About 60 people gathered at Hampstead's Volunteer Fire Hall last night for a town meeting and presentation of a plan to revitalize Main Street.
Refreshments and door prizes were added to sweeten the attraction to an open house for the preliminary draft of the Main Street Revitalization Plan.
Residents were invited to help:
Create a vibrant downtown.
Strengthen downtown's economic climate.
Enhance its visual appearance.
Improve vehicular and pedestrian circulation.
The Hampstead Main Street Comprehensive Plan Advisory Committee held the event, more than a year after its first question-and-answer session.
Co-chairmen of the committee are Dennis Wertz, who heads the town planning commission, and Wayne H. Thomas, a town councilman.
A draft of the revitalization plan was completed in August, said Deepa Srinivasan, the project planning director of the Baltimore office of Whitney, Bailey, Cox & Magnani consulting engineers.
"We've made a few changes since then," she said. "What we're doing is working toward a final plan. The open house is to let people know where we are -- a basic introduction."
Stations and exhibits were set up to outline their ideas for land use, planning, and traffic, and to get responses from residents, said Srinivasan, who was assisted by James Holls, traffic consultant, and David Powlen, chief landscape architect of their firm.
"One common thread in all our interviews, was people saying, 'We want to stay a small-town community. We want to maintain that small-town character,' " said Srinivasan.
Last night's crowd seemed to agree with that sentiment.
David P. Miller, a local architect and operator of a bed-and-breakfast near town, said Hampstead needed, like Ellicott City, "a general look to the town that tends to capture people."
Martha Millender, a Main Street resident, said the town didn't need "cutesy shops. The garages, the carpet businesses, these are really the backbone of our business community. You talk about shops, but remember there are also homes on Main Street. If you go back to the small towns, the way they were, small towns were not all businesses."
The proposed plan divides the long-and-narrow town into six sectors, recommending differently proportioned mixes of commercial, office and residential uses for each.
A few of its recommendations are:
Burying overhead utility lines to improve the look of the town.
Hiring a downtown manager to keep, recruit and promote businesses, and to seek grants and low-interest loans, working with the Hampstead Business Association.
Creating the position of code official to control signs and blight, along with an ordinance to regulate rental properties. Property-tax breaks and other incentives also should be used to encourage improvements.

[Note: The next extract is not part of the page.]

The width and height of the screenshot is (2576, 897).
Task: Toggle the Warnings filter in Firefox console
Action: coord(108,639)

Pedestrian-friendly amenities such as trees, raised planters, pocket parks, and sidewalk improvements, making them wider and using brick and concrete pavers to "mimic sidewalks of the past."
Removing nonparallel parking in the roadway, reducing parking lot openings, and improving curbs.

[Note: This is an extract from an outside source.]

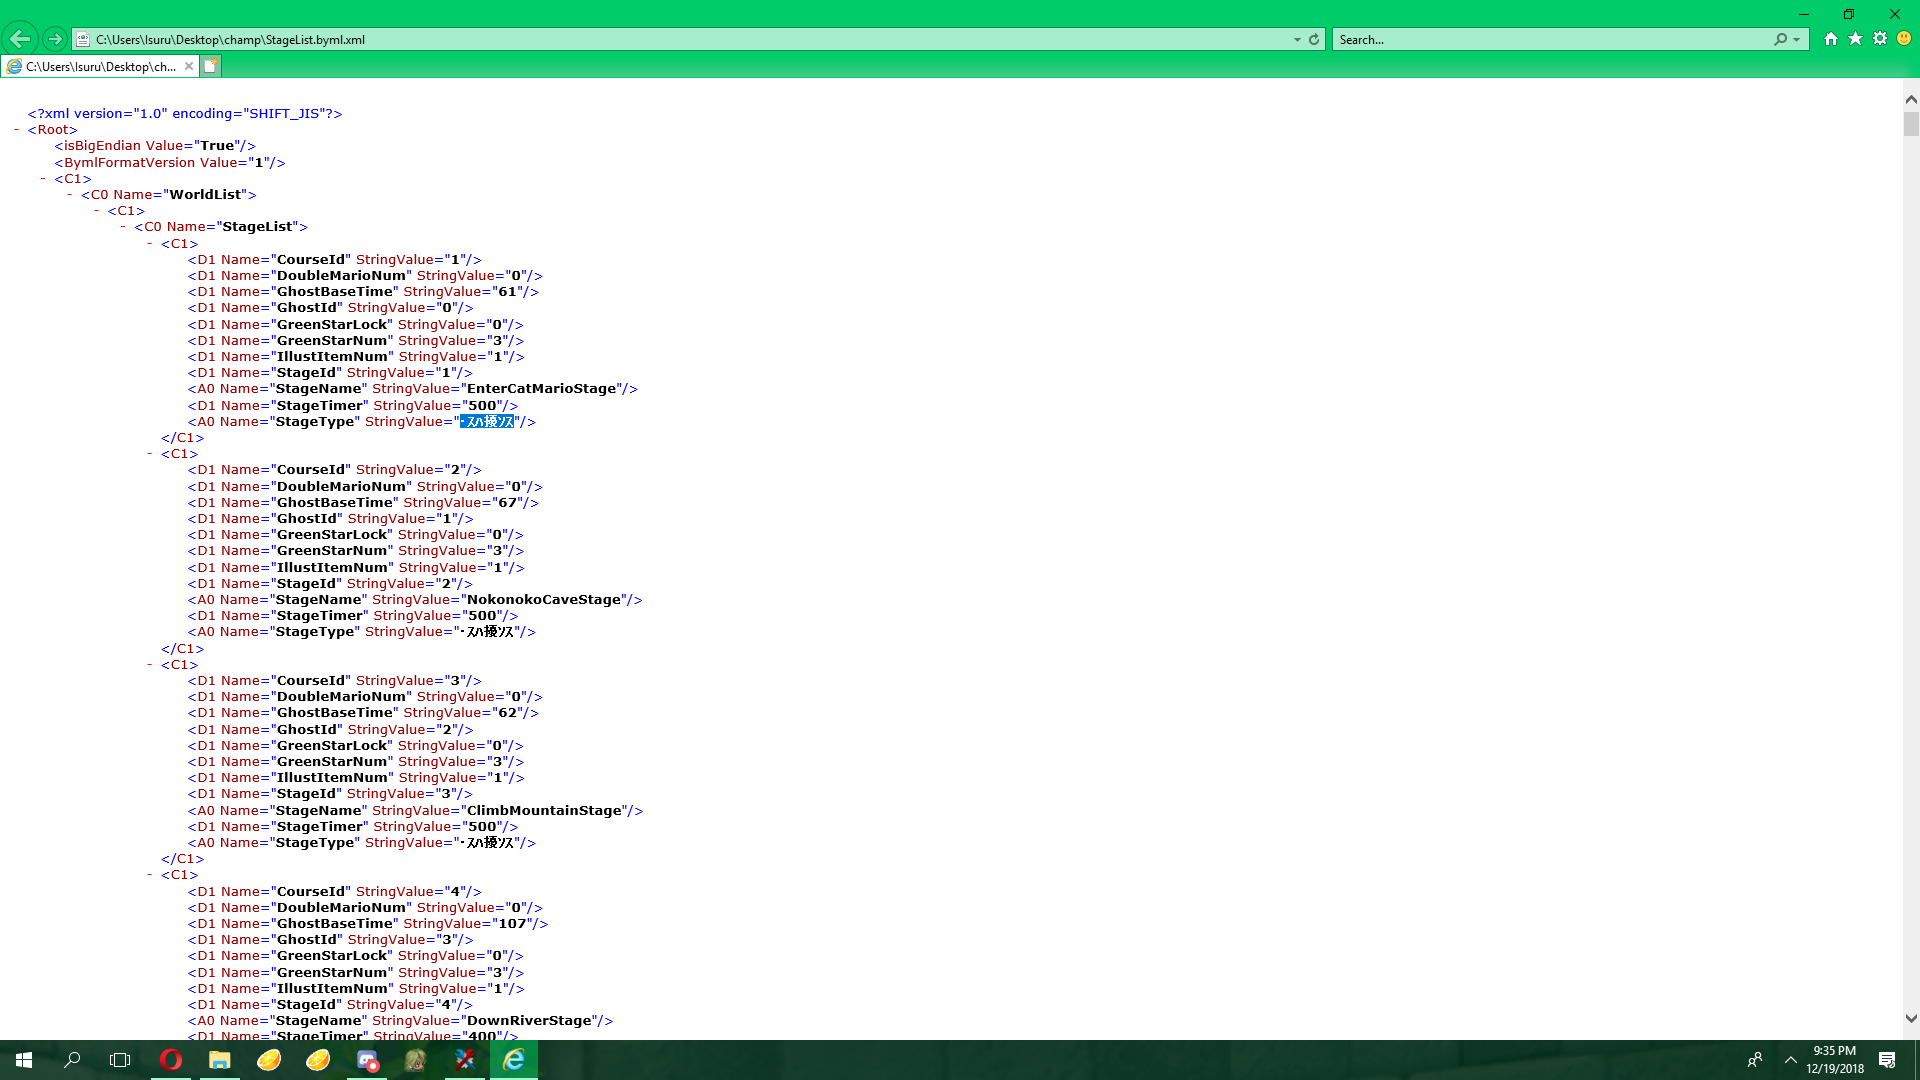
Task: Launch Opera browser from the taskbar
Action: coord(170,1060)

Installing traffic-calming islands to reduce vehicles' speed and give pedestrians a shorter distance to cross the busy street. "The islands do not infringe on roadway space [but] cause traffic to slow down by giving the illusion that the road is narrow in certain areas."
Creating brochures and signs, and coordinating store hours for a cohesive environment, for a more regional draw.
The plan recommends relocating some auto-related uses that "create a hostile pedestrian environment," in favor of crafts or antique stores that draw residents and visitors.
As to rumors of a planned Wal-Mart or similar "category killer" store, the planners said flatly: "Hampstead is unlikely to survive an invasion of Wal-Mart or any other giant discount store unscathed."
The unknown in the town's plans is the timetable and long-term effect of its long-sought state bypass to get through truck traffic off Route 30 -- Hampstead's Main Street.
The bypass has been approved by the state and is entering the land-acquisition phase.
Planning in America since World War II followed demands for free and rapid traffic flow, plenty of parking, and a rigorous separation of uses, the planners said, "with the result that car traffic and social isolation have become the central unavoidable experience of the public realm."
The resulting ordinances ironically mean that anyone who tries to create an Annapolis-style town today would require a host of code variances, they said. "A traditional pattern of walkable, mixed-use neighborhoods has been inadvertently proscribed by these ordinances."